Le 4 février, le roi des Romains se décide à se rendre lui-même au milieu de l'assemblée du peuple. Il traverse la place du marché en saluant courtoisement les bourgeois qui l'entourent, et monte avec Pierre Metteneye au balcon des halles pour tenter quelque nouveau moyen de conciliation, matis il n'obtient que cette réponse : Nous attendons les députés d'Ypres et de Gand. La séance continuant, il entendit lire une lettre des échevins de Gand, où ceux-ci, tout en promettant leur appui aux Brugeois, les informaient d'un succès important et récemment obtenu, la défaite et la mort du sire de Gaesbeek, qui s'était éloigné de Bruges pour surprendre Courtrai, et s'était lui-même laissé surprendre par le sire de Liedekerke. Ce ne fut qu'après avoir assisté à un long récit où les Gantois félicitaient ceux de Bruges de ce qu'ils pouvaient désormais se juger à l'abri de tout péril ; ce ne fut qu'après avoir vu renouveler l'ordre de poursuivre des recherches actives pour découvrir ses partisans cachés à Bruges, que Maximilien descendit du balcon des halles, et passa à travers les rangs serrés des bourgeois, dont les acclamations n'avaient pas cessé de retentir.

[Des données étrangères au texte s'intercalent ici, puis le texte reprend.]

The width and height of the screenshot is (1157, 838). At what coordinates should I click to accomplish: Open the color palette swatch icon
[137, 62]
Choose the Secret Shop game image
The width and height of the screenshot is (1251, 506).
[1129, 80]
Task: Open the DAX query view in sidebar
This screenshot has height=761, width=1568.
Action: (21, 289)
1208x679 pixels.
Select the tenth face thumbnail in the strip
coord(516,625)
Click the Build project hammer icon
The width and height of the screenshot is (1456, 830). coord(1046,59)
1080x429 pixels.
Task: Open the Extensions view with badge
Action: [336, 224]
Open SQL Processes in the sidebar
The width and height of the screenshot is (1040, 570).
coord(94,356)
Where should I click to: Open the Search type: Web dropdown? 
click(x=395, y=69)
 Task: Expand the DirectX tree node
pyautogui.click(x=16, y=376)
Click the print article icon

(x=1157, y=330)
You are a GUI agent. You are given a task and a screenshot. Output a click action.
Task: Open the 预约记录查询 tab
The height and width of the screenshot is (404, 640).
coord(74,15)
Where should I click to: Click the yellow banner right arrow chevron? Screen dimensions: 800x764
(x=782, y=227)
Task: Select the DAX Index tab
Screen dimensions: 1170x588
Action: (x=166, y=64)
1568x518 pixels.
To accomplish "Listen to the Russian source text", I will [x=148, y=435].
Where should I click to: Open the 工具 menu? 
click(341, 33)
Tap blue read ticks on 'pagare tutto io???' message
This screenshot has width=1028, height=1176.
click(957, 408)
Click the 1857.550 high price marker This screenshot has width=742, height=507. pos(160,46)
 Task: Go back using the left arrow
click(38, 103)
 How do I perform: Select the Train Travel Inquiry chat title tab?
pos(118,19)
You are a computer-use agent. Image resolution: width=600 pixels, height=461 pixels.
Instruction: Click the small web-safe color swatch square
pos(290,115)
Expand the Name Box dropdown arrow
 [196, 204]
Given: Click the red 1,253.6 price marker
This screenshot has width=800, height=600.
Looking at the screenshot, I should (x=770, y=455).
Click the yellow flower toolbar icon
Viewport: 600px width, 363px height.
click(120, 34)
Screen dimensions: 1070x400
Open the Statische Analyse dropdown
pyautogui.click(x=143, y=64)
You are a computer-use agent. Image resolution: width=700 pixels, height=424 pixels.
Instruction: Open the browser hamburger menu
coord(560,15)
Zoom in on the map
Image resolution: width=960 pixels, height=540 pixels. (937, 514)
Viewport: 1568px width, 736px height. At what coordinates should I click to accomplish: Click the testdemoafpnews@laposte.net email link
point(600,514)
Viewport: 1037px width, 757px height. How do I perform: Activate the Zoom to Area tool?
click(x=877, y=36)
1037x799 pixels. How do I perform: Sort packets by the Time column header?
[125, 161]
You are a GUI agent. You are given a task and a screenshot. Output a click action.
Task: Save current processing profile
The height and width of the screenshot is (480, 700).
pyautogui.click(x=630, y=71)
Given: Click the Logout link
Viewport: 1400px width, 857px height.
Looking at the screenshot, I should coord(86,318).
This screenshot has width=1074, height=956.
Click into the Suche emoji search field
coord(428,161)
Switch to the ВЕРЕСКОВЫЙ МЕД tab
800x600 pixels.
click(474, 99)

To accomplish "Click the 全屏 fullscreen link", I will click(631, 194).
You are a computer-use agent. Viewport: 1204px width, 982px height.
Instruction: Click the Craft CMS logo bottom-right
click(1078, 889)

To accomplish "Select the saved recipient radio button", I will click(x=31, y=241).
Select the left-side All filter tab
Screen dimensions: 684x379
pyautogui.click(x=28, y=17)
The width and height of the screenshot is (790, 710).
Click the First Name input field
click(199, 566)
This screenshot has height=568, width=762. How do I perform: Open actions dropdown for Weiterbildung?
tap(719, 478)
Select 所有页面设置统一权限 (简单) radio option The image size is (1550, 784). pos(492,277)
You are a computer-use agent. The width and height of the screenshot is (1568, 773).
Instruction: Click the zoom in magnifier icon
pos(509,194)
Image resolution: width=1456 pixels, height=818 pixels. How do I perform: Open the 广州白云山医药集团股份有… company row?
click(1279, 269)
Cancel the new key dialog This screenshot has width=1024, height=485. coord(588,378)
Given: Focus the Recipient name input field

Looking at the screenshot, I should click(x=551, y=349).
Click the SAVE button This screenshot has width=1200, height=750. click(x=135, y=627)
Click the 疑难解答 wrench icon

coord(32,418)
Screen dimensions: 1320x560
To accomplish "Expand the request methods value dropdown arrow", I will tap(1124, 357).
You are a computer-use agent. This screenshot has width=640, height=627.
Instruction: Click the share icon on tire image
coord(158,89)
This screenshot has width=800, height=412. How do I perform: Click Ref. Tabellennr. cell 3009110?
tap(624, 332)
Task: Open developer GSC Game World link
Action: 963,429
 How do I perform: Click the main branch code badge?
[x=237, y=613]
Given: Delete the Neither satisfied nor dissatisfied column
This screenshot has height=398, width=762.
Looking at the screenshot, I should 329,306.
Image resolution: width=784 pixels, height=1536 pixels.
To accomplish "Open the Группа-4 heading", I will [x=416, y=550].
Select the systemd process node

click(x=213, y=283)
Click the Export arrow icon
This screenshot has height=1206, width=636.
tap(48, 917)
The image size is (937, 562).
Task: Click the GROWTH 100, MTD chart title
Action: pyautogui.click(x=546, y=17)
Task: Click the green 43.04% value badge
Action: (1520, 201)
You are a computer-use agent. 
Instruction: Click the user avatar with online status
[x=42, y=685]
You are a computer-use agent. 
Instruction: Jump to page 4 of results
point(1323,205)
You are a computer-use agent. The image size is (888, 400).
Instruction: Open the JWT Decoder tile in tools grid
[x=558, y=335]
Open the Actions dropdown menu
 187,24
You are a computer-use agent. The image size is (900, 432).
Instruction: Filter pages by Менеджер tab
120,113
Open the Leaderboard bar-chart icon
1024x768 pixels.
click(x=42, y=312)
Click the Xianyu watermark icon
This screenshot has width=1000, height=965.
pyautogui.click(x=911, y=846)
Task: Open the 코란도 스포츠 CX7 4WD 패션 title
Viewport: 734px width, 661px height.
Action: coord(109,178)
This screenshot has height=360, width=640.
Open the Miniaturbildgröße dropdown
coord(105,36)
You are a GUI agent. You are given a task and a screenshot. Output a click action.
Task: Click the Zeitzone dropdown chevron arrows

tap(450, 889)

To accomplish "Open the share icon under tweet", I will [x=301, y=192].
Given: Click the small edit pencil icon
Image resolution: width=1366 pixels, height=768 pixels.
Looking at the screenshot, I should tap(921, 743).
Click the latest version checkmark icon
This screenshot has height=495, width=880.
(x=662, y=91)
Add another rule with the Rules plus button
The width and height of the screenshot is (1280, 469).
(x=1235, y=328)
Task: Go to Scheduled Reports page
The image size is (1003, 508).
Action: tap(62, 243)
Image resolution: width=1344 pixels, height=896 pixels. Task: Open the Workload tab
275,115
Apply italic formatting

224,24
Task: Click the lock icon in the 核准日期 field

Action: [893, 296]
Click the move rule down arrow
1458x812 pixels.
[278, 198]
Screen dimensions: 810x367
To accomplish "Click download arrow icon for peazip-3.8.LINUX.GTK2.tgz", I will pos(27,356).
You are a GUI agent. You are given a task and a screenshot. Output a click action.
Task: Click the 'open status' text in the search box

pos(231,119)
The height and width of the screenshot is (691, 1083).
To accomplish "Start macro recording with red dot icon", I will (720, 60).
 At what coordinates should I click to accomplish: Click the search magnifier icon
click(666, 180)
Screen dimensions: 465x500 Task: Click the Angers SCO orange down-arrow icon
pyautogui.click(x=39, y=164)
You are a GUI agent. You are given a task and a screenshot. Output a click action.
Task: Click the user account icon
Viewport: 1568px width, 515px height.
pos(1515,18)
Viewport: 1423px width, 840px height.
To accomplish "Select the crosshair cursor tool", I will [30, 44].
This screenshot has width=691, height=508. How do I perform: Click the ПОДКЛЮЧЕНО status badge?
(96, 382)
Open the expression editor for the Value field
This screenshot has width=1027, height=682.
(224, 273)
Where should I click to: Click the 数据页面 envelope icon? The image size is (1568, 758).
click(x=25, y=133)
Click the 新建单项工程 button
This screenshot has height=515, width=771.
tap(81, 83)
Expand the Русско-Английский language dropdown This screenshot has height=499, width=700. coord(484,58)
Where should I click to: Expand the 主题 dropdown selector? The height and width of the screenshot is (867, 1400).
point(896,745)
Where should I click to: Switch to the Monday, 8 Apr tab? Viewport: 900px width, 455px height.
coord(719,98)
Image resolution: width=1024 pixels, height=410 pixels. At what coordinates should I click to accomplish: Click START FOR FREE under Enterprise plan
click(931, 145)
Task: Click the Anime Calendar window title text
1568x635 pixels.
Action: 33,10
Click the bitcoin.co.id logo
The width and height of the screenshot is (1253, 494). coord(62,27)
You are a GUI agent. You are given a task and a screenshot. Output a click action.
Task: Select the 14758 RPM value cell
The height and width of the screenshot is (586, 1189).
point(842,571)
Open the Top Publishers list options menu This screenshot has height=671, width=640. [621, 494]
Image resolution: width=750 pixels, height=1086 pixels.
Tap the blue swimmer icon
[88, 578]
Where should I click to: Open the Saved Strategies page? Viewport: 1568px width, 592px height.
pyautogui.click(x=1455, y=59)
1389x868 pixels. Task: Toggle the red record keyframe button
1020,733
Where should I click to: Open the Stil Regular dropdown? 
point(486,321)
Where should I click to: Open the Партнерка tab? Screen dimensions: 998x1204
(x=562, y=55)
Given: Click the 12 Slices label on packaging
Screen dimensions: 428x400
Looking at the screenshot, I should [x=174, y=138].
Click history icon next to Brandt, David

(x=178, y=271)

Le lendemain, de nouvelles lettres arrivèrent de Gand, où Adrien de Rasseghem avait déchiré, au milieu des applaudissements populaires, le calfvel du 22 juillet 1485. On y engageait, les bourgeois de Bruges à ne pas se séparer et à ne pas se laisser tromper par les belles paroles du roi des Romains, mais à le bien garder jusqu'à ce que les députés des trois membres fussent réunis. On les invitait aussi à s'assurer de la personne des principaux conseillers de Maximilien et de ses partisans les, plus connus, parmi lesquels se trouvaient cités les abbés de Saint-Bertin et de Saint-Benigne de Dijon, Jacques de Ghistelles, Jean de Nieuwenhove, Pierre Lanchals, Georges Ghyselin, Rolanil Lefebvre, Jacques de Heere, Thibaut Barradot, Paul de Baenst, et Matthieu Payaert, qui s'était enfui de Gand. Ces lettres furent reçues avec enthousiasme. On dressa aussitôt sur la place du marché des tentes et des pavillons pour préserver du froid les bourgeois qui ne devaient plus la quitter[14].

Les magistrats étaient réunis aux halles. Maximilien s'y rendit en grand appareil, soit spontanément[15], soit, comme on le croit assez généralement, qu'il y eût été invité. Il fut accueilli avec respect, et fit le tour de la place du marché à cheval ; chacun des métiers tira un coup de canon pour lui rendre honneur. Cependant, lorsqu'il exprima le désir de se retirer dans son hôtel, on lui répondit qu'on allait examiner sa demande. Cette délibération dura une demi-heure, pendant laquelle on ne vit pas un seul bourgeois s'approcher du roi. Enfin on vint lui annoncer la résolution qui avait été prise, en le priant de vouloir Mien résider au Craenenburg pendant tout le temps que le peuple resterait assemblé. Le Craenenburg formait la plus belle habitation qui s'élevât sur la place du marché ; c'était de là que les princes avaient coutume d'assister aux fêtes et aux tournois[16]. Lorsque le roi des Romains y fut conduit, le 5 février 1488, le Craenenburg appartenait à Henri Nieulant, riche marchand, qui s'était constitué naguère caution du roi pour une somme considérable.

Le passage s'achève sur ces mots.